J’avais reçu une jeune de huit mois dans un service de neurologie atteinte d’un diagnostic de méningite bactérienne. Son médecin avait signalé à sa mère que la fillette allait mourir dans un mois ou, si elle passait cette période, elle resterait hémiplégique. Jeune clinicien, ayant dans mon bagage clinique Dolto et Lacan, j’ai écouté les parents devant la fillette ; un mois après, elle sort du service de neurologie et le même médecin avait dit qu’il était recommandé que la fillette continue sa psychothérapie. Nous continuons donc la psychothérapie chez elle et, quelques semaines après, au moment d’une séance, la mère raconte qu’elle se lève tous les matins du lit conjugal pour aller faire le petit-déjeuner pour son époux et va réveiller la fille pour l’installer à sa place auprès de son époux. En écoutant cela, la fillette se lève et hurle comme une damnée en regardant sa mère. Une fois que la fille s’est arrêtée de hurler, elle s’est réinstallée dans son berceau et a dormi paisiblement. Je me présente le lendemain et le père vient m’accueillir pour la première fois en disant que « C’était bon », voulant dire que ce n’était plus nécessaire que je vienne. L’introduction du père dans la relation entre cette petite fille et la mère a marqué une traversée fondamentale pour cet enfant, pour cette mère et pour ce père. La mer d’Œdipe ce n’est pas une crise mais une traversée fondamentale pour les êtres parlants. Ceux qui ne la traversent pas effectivement, restent, tels des naufragées au milieu de l’océan psychique, que Freud avait appelé inconscient, sans savoir quelle direction donner à leur vie.

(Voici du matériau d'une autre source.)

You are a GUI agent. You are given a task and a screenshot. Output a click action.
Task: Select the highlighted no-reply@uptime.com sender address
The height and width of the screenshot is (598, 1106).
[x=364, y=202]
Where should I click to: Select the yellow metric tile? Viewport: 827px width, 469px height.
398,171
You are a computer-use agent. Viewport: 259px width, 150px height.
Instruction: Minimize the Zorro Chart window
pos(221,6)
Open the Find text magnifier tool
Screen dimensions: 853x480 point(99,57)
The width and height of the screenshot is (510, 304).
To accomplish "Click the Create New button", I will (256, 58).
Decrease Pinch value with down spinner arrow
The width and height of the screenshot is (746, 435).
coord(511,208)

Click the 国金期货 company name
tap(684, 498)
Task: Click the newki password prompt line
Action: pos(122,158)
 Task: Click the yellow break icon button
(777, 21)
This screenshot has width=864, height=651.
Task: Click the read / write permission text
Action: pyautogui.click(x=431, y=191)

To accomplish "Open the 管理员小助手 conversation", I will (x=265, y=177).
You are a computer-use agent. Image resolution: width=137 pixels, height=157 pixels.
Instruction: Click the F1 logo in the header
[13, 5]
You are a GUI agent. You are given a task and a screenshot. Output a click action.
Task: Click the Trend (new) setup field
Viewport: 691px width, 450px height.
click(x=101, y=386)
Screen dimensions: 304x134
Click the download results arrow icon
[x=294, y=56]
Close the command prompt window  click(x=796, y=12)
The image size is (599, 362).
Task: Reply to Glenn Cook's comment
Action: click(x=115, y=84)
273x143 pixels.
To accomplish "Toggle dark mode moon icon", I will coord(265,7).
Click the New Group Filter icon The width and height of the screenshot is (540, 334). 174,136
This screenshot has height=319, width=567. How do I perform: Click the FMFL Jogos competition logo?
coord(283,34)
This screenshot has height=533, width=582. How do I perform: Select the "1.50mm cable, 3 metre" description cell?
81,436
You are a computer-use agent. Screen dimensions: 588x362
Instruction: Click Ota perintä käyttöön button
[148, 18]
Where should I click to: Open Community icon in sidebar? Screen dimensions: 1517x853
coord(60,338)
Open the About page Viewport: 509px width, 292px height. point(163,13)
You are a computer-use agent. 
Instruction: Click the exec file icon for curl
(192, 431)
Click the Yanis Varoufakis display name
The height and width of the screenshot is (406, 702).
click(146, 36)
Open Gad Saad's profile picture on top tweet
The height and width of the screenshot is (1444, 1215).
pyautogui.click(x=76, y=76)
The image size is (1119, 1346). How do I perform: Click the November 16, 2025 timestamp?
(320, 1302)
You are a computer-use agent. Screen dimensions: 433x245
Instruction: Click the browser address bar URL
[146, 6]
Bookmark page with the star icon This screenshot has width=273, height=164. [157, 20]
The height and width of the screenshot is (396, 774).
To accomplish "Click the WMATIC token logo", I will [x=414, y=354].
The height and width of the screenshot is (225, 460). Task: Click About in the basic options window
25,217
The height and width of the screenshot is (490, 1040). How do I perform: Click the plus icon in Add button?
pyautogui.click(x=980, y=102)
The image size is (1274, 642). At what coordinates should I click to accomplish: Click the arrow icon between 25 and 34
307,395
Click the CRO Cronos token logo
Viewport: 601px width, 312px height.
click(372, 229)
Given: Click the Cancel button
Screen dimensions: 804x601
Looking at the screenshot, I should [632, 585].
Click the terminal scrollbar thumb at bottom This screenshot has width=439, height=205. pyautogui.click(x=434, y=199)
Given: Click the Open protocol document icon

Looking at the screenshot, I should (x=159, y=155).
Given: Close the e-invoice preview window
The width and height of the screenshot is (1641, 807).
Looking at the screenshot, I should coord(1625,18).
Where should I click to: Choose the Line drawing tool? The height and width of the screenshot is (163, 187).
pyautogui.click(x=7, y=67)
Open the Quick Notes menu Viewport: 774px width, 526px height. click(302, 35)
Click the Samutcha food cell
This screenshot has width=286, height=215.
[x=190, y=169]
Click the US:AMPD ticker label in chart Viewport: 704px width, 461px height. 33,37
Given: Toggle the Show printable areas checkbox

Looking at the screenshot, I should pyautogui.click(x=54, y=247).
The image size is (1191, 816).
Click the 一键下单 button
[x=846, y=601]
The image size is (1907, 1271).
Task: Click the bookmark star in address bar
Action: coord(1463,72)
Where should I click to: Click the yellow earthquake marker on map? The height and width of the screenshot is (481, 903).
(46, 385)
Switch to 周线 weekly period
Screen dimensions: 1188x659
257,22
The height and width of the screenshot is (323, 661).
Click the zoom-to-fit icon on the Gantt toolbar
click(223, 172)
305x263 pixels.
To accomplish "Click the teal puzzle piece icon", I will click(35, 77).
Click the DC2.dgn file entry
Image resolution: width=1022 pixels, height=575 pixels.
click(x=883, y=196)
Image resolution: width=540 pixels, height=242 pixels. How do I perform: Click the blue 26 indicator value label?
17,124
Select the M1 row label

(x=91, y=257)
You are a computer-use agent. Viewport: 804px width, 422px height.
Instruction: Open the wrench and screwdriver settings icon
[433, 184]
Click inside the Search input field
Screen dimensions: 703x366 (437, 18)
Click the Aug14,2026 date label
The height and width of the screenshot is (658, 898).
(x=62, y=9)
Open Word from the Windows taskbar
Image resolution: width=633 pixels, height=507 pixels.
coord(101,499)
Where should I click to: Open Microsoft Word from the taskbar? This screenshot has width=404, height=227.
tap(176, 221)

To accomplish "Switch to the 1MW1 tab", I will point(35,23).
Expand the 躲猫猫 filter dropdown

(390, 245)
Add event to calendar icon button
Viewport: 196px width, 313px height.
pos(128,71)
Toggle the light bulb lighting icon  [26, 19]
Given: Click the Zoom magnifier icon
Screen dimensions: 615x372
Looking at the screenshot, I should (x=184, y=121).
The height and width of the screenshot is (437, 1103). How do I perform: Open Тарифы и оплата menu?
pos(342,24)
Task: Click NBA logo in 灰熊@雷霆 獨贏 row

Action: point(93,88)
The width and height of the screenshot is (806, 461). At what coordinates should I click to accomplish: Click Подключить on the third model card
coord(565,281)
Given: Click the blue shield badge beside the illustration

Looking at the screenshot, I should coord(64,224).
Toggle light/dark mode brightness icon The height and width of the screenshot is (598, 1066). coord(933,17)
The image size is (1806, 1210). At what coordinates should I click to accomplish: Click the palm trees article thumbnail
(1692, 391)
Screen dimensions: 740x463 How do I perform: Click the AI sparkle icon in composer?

Je ne partage pas cette idée que c’est le bébé qui doit former une unité avec sa mère. Dès sa naissance, le bébé est seul et nier ce point-là, cette solitude structurelle propre à chacun, amène à ce que nous voyons aujourd’hui, à savoir des êtres mous, aliénés dans leurs rapports avec leurs vies et avec le monde. Un nourrisson doit dès le départ apprendre à s’autonomiser. De quelle manière ? Par la parole des adultes autonomes. Or, nous savons que nous n’avons pas beaucoup d’adultes dans notre monde, mais nous avons beaucoup de majeurs, beaucoup d’irresponsables, de gens qui mettent des enfants au monde pour un comblement narcissique et non par le désir de donner à un être la possibilité de grandir sous leur responsabilité. Ainsi il est impossible de parler de Symbolique quand on parle en même temps d’une « unité avec sa mère », une unité avec sa mère c’est le point, le climax de l’aliénation.